Ten years after the outbreak of mad cow disease, vigilance is still needed. A new regulation on transmissible spongiform encephalopathies (TSE) is being introduced to consolidate and update existing legislation. At its meeting on 25 April, Parliament's Environment, Public Health and Food Safety Committee approved the main points of the draft regulation but suggested tightening up the precautionary measures.

Dagmar Roth-Behrendt (PES, DE) was a member of the committee of inquiry into mad cow disease in 1996 and then chaired the temporary committee which in 1997 assessed the follow-up measures taken. She is now the rapporteur for the new regulation. Her 32 amendments were all approved today by the Environment Committee and her report as a whole was adopted by 44 votes to 2 with 2 abstentions. The plenary vote will take place in mid-May in Strasbourg , when MEPs will probably be presented with compromise amendments acceptable to both the Council and Commission. "It would be best to reach an agreement at first reading but not an agreement at any price", stated Mrs Roth-Behrendt.
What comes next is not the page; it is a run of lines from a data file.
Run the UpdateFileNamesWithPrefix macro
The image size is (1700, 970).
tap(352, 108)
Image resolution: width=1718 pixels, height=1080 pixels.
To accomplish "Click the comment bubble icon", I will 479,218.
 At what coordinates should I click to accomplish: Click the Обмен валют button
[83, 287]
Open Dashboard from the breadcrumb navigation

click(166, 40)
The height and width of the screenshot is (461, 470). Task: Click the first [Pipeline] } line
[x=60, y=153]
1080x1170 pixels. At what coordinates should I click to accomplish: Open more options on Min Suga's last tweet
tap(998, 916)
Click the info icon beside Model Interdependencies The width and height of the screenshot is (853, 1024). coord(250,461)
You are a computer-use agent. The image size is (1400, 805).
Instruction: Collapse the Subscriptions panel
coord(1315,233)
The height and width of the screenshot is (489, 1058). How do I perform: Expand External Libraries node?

In May 2005, the International Office of Epizootics, which has 167 member states, defined three categories of risk, to replace the five that existed previously, in which countries can be classified. These are "negligible", "controlled" and "undetermined" BSE risk (the latter being the highest risk). The EU regulation has to be brought into line with this. The new categorisation is less precise but MEPs are seeking to strengthen passive and active control measures, in particular by beefing up annual inspection programmes, laying down stricter criteria for any subsequent modifications, for example lists of specified risk materials such as brains and spinal marrow, and requiring detailed justifications from the scientific committees which make these modifications.

No meat or fish for ruminants

The outbreak of bovine spongiform encephalopathy occurred when meat-and-bone meal was fed to animals, a practice which is now banned. The new regulation maintains this ban, stating "it is necessary to maintain the prohibition on the feeding of animal proteins to ruminants in forms not normally constituting part of the natural diet." Some MEPs would like to allow the use of fish meal but the Environment Committee rejected this idea. The rapporteur is contemplating, at most, a compromise with the Council and Commission to allow fish meal in feed for young calves.

A final point: when a case of BSE is identified, the entire herd is usually slaughtered. MEPs believe the slaughter of entire "cohorts" could be avoided, subject to strict control conditions, so that animals which appear to be healthy could be used until the end of their lives, since there is no scientific proof that BSE is transmitted through milk or by cattle to their young. By contrast, MEPs think that the use for human consumption of mechanically recovered meat (i.e. scraps of meat recovered by grinding up carcasses) should be reviewed.